Work instructions:
Nothing in the records should differ when they are repeated. Restate them word for word.

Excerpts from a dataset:
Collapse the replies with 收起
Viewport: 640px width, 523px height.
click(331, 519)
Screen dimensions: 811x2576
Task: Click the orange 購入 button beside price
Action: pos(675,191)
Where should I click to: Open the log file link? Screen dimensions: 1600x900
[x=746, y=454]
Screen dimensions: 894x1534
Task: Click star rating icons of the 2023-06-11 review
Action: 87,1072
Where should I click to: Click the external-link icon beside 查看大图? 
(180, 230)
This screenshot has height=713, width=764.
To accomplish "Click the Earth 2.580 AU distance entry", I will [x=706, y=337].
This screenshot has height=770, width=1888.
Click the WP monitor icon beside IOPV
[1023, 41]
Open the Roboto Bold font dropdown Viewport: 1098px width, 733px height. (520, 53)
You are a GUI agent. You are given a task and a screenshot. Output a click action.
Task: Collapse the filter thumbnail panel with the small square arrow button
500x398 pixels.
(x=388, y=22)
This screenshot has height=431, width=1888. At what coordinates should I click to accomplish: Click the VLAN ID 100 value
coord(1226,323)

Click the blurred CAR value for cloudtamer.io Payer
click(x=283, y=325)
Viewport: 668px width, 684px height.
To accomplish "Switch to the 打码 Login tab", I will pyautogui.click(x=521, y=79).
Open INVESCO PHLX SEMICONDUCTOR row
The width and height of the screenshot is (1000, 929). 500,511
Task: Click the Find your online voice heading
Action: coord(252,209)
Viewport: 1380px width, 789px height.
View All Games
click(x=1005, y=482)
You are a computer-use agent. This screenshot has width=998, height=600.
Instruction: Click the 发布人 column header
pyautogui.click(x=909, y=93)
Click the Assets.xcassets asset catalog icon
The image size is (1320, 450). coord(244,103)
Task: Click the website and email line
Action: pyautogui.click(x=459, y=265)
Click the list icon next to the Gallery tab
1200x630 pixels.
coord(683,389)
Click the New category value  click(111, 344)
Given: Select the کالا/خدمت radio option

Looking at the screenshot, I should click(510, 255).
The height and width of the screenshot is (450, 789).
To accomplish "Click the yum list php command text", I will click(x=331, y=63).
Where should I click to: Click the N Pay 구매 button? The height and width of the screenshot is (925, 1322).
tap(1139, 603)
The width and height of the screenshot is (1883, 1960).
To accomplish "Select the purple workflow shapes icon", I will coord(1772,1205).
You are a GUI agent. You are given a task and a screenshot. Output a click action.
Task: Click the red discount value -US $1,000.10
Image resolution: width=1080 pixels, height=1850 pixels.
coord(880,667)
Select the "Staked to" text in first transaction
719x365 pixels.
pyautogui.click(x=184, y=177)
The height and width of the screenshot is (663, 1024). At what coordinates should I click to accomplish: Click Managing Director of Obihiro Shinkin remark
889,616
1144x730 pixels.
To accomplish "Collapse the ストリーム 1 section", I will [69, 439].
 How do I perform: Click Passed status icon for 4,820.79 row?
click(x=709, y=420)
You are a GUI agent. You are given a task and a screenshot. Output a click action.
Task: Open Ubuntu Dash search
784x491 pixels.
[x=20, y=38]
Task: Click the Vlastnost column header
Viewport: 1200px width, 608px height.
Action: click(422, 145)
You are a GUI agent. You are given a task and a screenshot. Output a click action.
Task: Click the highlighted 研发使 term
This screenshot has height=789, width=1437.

Reply to the task:
Collapse the replies with 收起
Viewport: 640px width, 523px height.
click(331, 519)
Screen dimensions: 811x2576
Task: Click the orange 購入 button beside price
Action: pos(675,191)
Where should I click to: Open the log file link? Screen dimensions: 1600x900
[x=746, y=454]
Screen dimensions: 894x1534
Task: Click star rating icons of the 2023-06-11 review
Action: 87,1072
Where should I click to: Click the external-link icon beside 查看大图? 
(180, 230)
This screenshot has height=713, width=764.
To accomplish "Click the Earth 2.580 AU distance entry", I will [x=706, y=337].
This screenshot has height=770, width=1888.
Click the WP monitor icon beside IOPV
[1023, 41]
Open the Roboto Bold font dropdown Viewport: 1098px width, 733px height. (520, 53)
You are a GUI agent. You are given a task and a screenshot. Output a click action.
Task: Collapse the filter thumbnail panel with the small square arrow button
500x398 pixels.
(x=388, y=22)
This screenshot has height=431, width=1888. At what coordinates should I click to accomplish: Click the VLAN ID 100 value
coord(1226,323)

Click the blurred CAR value for cloudtamer.io Payer
click(x=283, y=325)
Viewport: 668px width, 684px height.
To accomplish "Switch to the 打码 Login tab", I will pyautogui.click(x=521, y=79).
Open INVESCO PHLX SEMICONDUCTOR row
The width and height of the screenshot is (1000, 929). 500,511
Task: Click the Find your online voice heading
Action: coord(252,209)
Viewport: 1380px width, 789px height.
View All Games
click(x=1005, y=482)
You are a computer-use agent. This screenshot has width=998, height=600.
Instruction: Click the 发布人 column header
pyautogui.click(x=909, y=93)
Click the Assets.xcassets asset catalog icon
The image size is (1320, 450). coord(244,103)
Task: Click the website and email line
Action: pyautogui.click(x=459, y=265)
Click the list icon next to the Gallery tab
1200x630 pixels.
coord(683,389)
Click the New category value  click(111, 344)
Given: Select the کالا/خدمت radio option

Looking at the screenshot, I should click(510, 255).
The height and width of the screenshot is (450, 789).
To accomplish "Click the yum list php command text", I will click(x=331, y=63).
Where should I click to: Click the N Pay 구매 button? The height and width of the screenshot is (925, 1322).
tap(1139, 603)
The width and height of the screenshot is (1883, 1960).
To accomplish "Select the purple workflow shapes icon", I will coord(1772,1205).
You are a GUI agent. You are given a task and a screenshot. Output a click action.
Task: Click the red discount value -US $1,000.10
Image resolution: width=1080 pixels, height=1850 pixels.
coord(880,667)
Select the "Staked to" text in first transaction
719x365 pixels.
pyautogui.click(x=184, y=177)
The height and width of the screenshot is (663, 1024). At what coordinates should I click to accomplish: Click Managing Director of Obihiro Shinkin remark
889,616
1144x730 pixels.
To accomplish "Collapse the ストリーム 1 section", I will [69, 439].
 How do I perform: Click Passed status icon for 4,820.79 row?
click(x=709, y=420)
You are a GUI agent. You are given a task and a screenshot. Output a click action.
Task: Open Ubuntu Dash search
784x491 pixels.
[x=20, y=38]
Task: Click the Vlastnost column header
Viewport: 1200px width, 608px height.
Action: click(422, 145)
You are a GUI agent. You are given a task and a screenshot. Output a click action.
Task: Click the highlighted 研发使 term
This screenshot has height=789, width=1437.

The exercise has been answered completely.